This exercise calls for every record to be set down exactly.

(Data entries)
::::

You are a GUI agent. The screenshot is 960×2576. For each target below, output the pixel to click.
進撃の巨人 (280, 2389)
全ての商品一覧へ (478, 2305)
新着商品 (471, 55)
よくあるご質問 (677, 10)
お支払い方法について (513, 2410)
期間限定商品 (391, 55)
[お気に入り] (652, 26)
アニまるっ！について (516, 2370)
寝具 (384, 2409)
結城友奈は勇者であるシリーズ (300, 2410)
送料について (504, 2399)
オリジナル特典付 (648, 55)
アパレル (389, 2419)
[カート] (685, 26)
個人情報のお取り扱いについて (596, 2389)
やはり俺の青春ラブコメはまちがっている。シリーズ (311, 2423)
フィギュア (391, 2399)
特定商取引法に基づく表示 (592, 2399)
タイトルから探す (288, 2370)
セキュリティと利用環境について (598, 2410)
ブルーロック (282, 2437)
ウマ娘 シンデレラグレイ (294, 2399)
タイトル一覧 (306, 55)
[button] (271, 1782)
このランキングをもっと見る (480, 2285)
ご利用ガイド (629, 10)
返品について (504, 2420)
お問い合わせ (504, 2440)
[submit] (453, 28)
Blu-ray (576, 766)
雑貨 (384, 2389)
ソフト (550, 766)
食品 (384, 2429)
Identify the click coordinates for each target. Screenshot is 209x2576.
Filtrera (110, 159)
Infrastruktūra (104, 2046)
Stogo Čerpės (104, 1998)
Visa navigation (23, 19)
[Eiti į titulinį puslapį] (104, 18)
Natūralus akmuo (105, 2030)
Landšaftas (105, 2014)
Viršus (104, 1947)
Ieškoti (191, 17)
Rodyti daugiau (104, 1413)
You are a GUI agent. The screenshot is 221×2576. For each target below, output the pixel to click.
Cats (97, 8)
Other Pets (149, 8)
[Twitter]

::::

*Task solution*:
You are a GUI agent. The screenshot is 960×2576. For each target below, output the pixel to click.
進撃の巨人 (280, 2389)
全ての商品一覧へ (478, 2305)
新着商品 (471, 55)
よくあるご質問 (677, 10)
お支払い方法について (513, 2410)
期間限定商品 (391, 55)
[お気に入り] (652, 26)
アニまるっ！について (516, 2370)
寝具 (384, 2409)
結城友奈は勇者であるシリーズ (300, 2410)
送料について (504, 2399)
オリジナル特典付 (648, 55)
アパレル (389, 2419)
[カート] (685, 26)
個人情報のお取り扱いについて (596, 2389)
やはり俺の青春ラブコメはまちがっている。シリーズ (311, 2423)
フィギュア (391, 2399)
特定商取引法に基づく表示 (592, 2399)
タイトルから探す (288, 2370)
セキュリティと利用環境について (598, 2410)
ブルーロック (282, 2437)
ウマ娘 シンデレラグレイ (294, 2399)
タイトル一覧 (306, 55)
[button] (271, 1782)
このランキングをもっと見る (480, 2285)
ご利用ガイド (629, 10)
返品について (504, 2420)
お問い合わせ (504, 2440)
[submit] (453, 28)
Blu-ray (576, 766)
雑貨 (384, 2389)
ソフト (550, 766)
食品 (384, 2429)
Identify the click coordinates for each target. Screenshot is 209x2576.
Filtrera (110, 159)
Infrastruktūra (104, 2046)
Stogo Čerpės (104, 1998)
Visa navigation (23, 19)
[Eiti į titulinį puslapį] (104, 18)
Natūralus akmuo (105, 2030)
Landšaftas (105, 2014)
Viršus (104, 1947)
Ieškoti (191, 17)
Rodyti daugiau (104, 1413)
You are a GUI agent. The screenshot is 221×2576. For each target below, output the pixel to click.
Cats (97, 8)
Other Pets (149, 8)
[Twitter]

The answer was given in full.